*¿Por qué estás tan abatida, alma mía? ¿Por qué estás tan angustiada? En Dios pondré mi esperanza y lo seguiré alabando. ¡Él es mi salvación y mi Dios!* - Salmo 42:5 (NVI)
El clima estaba frío y gris esa mañana en que salimos a navegar en las canoas. Era el inicio de una aventura de fin de semana, remando por el río Androscoggin, en el estado de Maine, Estados Unidos. Por la tarde temprano comenzó a llover y así siguió hasta que desembarcábamos a la orilla para armar el campamento. Armar las carpas y encender el fuego fue difícil. Nuestros ánimos estaban tan sombríos como el clima.
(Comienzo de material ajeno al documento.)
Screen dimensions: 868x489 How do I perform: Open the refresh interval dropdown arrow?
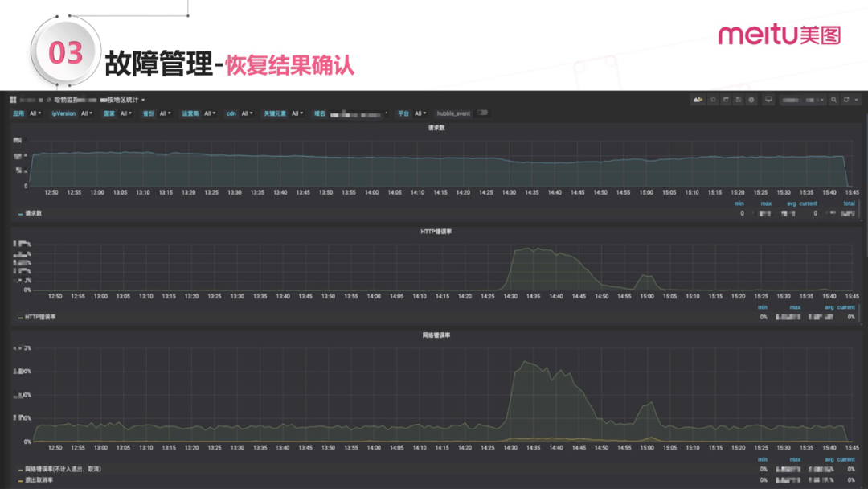click(857, 100)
Al anochecer, cuando la lluvia cedía, fuimos testigos de una vista maravillosa. En el cielo podían verse muchos arcoíris brillando a través de la neblina. Este atisbo inesperado de esperanza nos rejuveneció, recordándonos la promesa de la presencia de Dios y su atento cuidado. Al día siguiente salió el sol y brilló durante todo el viaje.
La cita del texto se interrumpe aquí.